A sticking point throughout the introduction and discussion of Bill 204 is that the Federal Government would gain an element of control over this beloved natural region. This misses the fact that National Urban Parks have different management models than National Parks such as Banff and Jasper National Park. There is no entry fee, the process is led by local groups, the land does not need to be owned by the federal government, and management can be shared between various entities. The creation of a National Urban Park would involve multiple rounds of public consultation, ensuring that Albertans would indeed have a say in whether one is created or not. 

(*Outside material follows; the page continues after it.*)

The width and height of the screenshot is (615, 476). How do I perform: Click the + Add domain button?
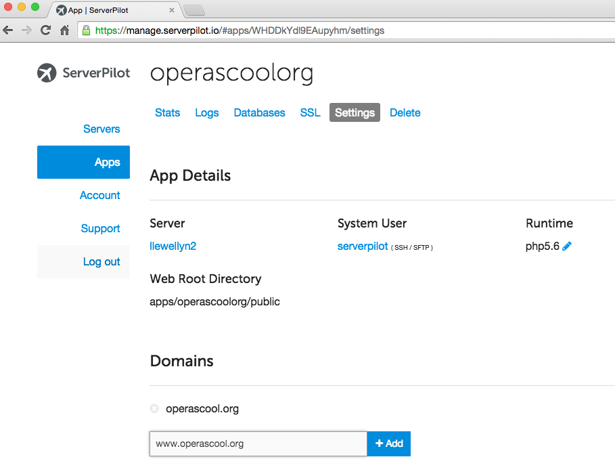389,444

“This new legislation is completely unnecessary additional red tape that puts at risk an initiative that could provide huge opportunity for the protection of our beloved river valley, including much needed additional funding for its management.” said Kecia Kerr, Executive Director of CPAWS Northern Alberta. 

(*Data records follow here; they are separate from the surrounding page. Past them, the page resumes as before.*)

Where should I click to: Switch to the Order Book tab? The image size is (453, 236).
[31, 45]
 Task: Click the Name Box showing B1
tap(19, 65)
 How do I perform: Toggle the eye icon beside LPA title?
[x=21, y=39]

Over 200 Albertans sent a letter in support of a National Urban Park within the Edmonton region and opposing Bill 204 over the course of just four days. Though the initiative is still in its very early stages, with partners coming together to discuss what a national urban park would look like in the region, we are positive that many Edmontonians and Albertans will see this as a huge opportunity and would like the process to move forward transparently so that they can provide input. We hope that Bill 204 will not bar Albertans from voicing their support or discourage municipalities or Parks Canada from pursuing the initiative. 
CPAWS Northern Alberta will continue to advocate for greater conservation of urban natural spaces and increased opportunities for Edmontonians and visitors to connect to nature. 


Kecia Kerr, Executive Director, Canadian Parks and Wilderness Society, Northern Alberta Chapter 

[email protected]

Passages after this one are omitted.